Ce sont les conquêtes d'Alexandre le Grand qui ouvrent véritablement les mers du sud au monde méditerranéen. Les deux golfes continuent cependant de mener une vie totalement indépendante[49]. Sur le golfe Persique, les Séleucides contrôlent la partie orientale, alors que l'autre rive est occupée par les tribus arabes, dont les Gerrhéens. L'empire s'intéresse peu aux côtes, car il est traversé par les routes terrestres en provenance d'Orient[50], comme celle qui part de l'Inde vers la Gédrosie, la Carmanie, la Perside et la Susiane[51].
Sur la mer Rouge en revanche, les Ptolémées cherchent activement à s'opposer à la prépondérance arabe et à supprimer leur intermédiaire. Ils développent leurs ports qui les mettent en liaison avec les marchands nabatéens, lesquels contrôlent le commerce caravanier depuis l'Arabie du Sud. Ils utilisent d'abord Arsinoé (en), sur le golfe de Suez, puis Myos Hormos au débouché de l'Ouadi Hammamat, et enfin Bérénice, fondé vers 260 av. J.-C. par Ptolémée II Philadelphe. Malgré la longue route à travers le désert qui le relie à Coptos sur le Nil, le port présente l'avantage d'être protégé des vents du nord par un cap et de se trouver à la limite méridionale de la zone des grands calmes. Après avoir perdu la Syrie au début du IIe siècle, et donc l'accès aux routes terrestres des aromates, le royaume lagide fait une exploration intensive des côtes méridionales de la mer Rouge. Il franchit peut-être le détroit de Bab-el-Mandeb et s'aventure dans le golfe d'Aden[52].
C'est dans ce contexte qu'intervient l'ouverture d'une route maritime directe vers l'Inde. Elle est attribuée à Eudoxe de Cyzique, dont le périple est relaté par le géographe romain Strabon. Ce navigateur fait deux voyages en Inde à partir d'un port égyptien vers la fin du règne de Ptolémée VIII (mort en 116 av. J.-C.), puis périt dans une tentative infructueuse de contourner l'Afrique, qu'il soupçonne d'être entourée d'un océan.
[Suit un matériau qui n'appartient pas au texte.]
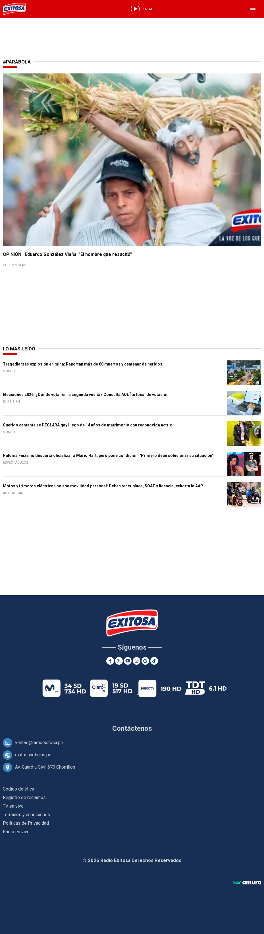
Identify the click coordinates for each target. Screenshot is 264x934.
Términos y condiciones (26, 814)
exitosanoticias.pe (33, 755)
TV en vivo (13, 806)
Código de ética (18, 789)
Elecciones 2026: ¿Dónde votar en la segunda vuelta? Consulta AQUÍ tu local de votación (86, 394)
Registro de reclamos (24, 797)
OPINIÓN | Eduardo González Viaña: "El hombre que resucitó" (67, 254)
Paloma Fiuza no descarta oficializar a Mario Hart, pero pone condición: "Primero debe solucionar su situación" (108, 455)
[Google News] (145, 661)
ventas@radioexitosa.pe (39, 742)
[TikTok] (154, 661)
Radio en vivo (16, 831)
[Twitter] (119, 661)
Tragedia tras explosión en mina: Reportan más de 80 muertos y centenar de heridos (82, 364)
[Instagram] (136, 661)
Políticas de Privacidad (26, 823)
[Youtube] (128, 661)
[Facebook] (110, 661)
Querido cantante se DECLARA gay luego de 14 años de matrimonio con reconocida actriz (87, 425)
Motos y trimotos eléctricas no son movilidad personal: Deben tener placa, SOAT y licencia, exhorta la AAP (103, 486)
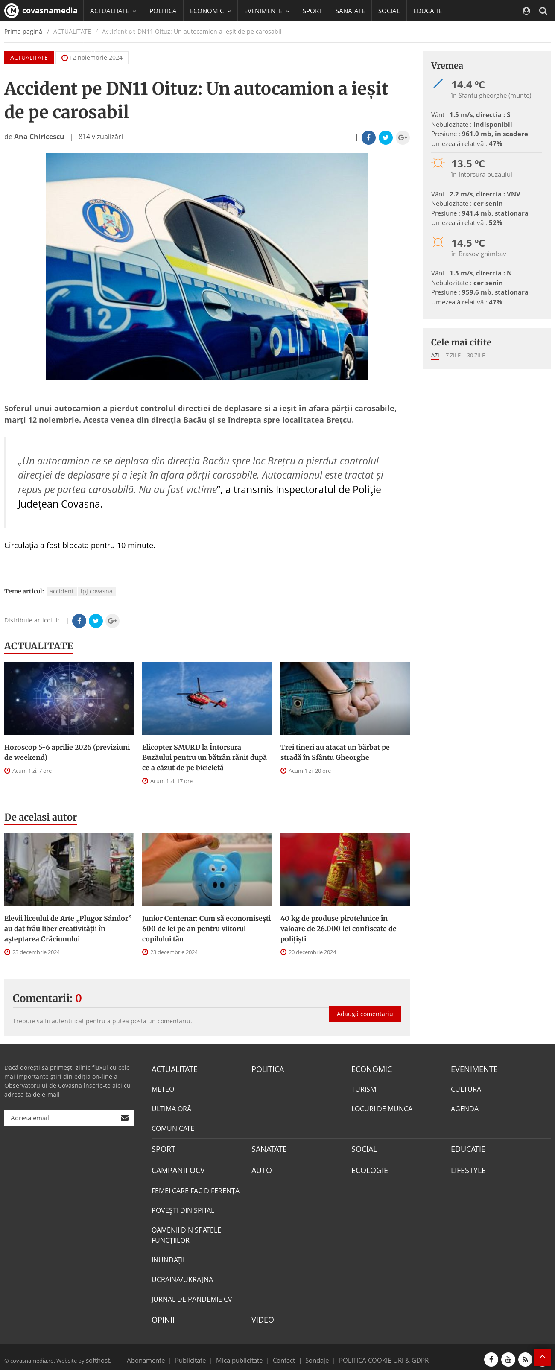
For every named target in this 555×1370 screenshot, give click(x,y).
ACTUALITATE (38, 646)
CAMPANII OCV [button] (116, 32)
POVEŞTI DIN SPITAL (183, 1207)
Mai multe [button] (108, 53)
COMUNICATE (173, 1127)
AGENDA (465, 1108)
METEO (163, 1088)
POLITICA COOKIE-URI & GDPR (372, 1354)
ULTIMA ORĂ (171, 1108)
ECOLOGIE (367, 1167)
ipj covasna (97, 591)
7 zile (453, 355)
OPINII (161, 1315)
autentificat (68, 1021)
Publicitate (200, 1354)
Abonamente (161, 1354)
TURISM (363, 1088)
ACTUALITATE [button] (113, 10)
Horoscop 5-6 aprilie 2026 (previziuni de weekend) (67, 752)
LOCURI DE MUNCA (381, 1108)
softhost (96, 1354)
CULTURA (466, 1088)
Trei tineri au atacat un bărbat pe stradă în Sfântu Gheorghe (335, 752)
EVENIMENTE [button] (266, 10)
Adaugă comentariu (365, 1006)
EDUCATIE (427, 10)
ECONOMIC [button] (210, 10)
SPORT (312, 10)
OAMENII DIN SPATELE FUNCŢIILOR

Selon Strabon, ce sont seulement moins de vingt navires qui traversent chaque année la mer Rouge et qui osent à peine jeter un regard au-delà des détroits. Il oppose ces début timides aux « grandes flottes » de l'époque romaine qui quittent annuellement la côte égyptienne pour l'Inde et les extrémités de l'Éthiopie[29].
Après avoir annexé l'Égypte en 30 av. J.-C., Auguste tente de se rendre maître du commerce des épices en s'emparant de l'Arabie. Cette expédition est un échec et c'est donc par la voie de mer que les échanges directs avec les pays orientaux continuent à se faire[53].
La célèbre route de la soie, dont on situe le commencement au IIe siècle av. J.-C., n'est peut-être qu'une « déception romantique ». Le nom imaginé par le baron Ferdinand von Richthofen à la fin du XIXe siècle s'est progressivement transformé en une vision orientaliste de chameaux marchant vers l'Occident sur des milliers de kilomètres chargés de soie chinoise[54]. Bien qu'on ne puisse pas dire avec certitude qu'il n'y avait pas de route de la soie, l'idée d'une route transcontinentale directe reliant la Chine à la Rome antique est à rejeter[55]. L'une des seules sources évoquant une route menant du Levant à l'Orient est un récit fragmentaire rédigé en grec au début du Ier siècle. Les Étapes parthes d'Isidore de Charax décrit un itinéraire (sans mention d'échanges commerciaux) et indique les distances en schènes séparant les différentes escales. Il débute à Zeugma sur l'Euphrate, qui est directement reliée à Antioche sur la Méditerranée, puis traverse Séleucie du Tigre, Ecbatane la capitale d'hiver de l'Empire parthe, Rhagès, Antioche de Margiane (Merv), Alexandrie d'Arie (Herat) et enfin Alexandrie d'Arachosie (Kandahar). Le récit s'arrête là, mais l'on sait par d'autres sources que la Margiane est connectée à la Chine par la Sogdiane, la Bactriane et la vallée de l'Oxus, et que l'Inde peut être rejointe depuis Kandahar par Taxila[56]. Ces voies terrestres sont bien moins fréquentées que les voies maritimes et la soie chinoise parvient à Rome principalement de manière indirecte par l'Inde et la mer d'Arabie[57]. Les épices constituent par ailleurs la principale marchandise importée d'Orient et jamais la soie ne rivalisera en importance durant la période romaine[58].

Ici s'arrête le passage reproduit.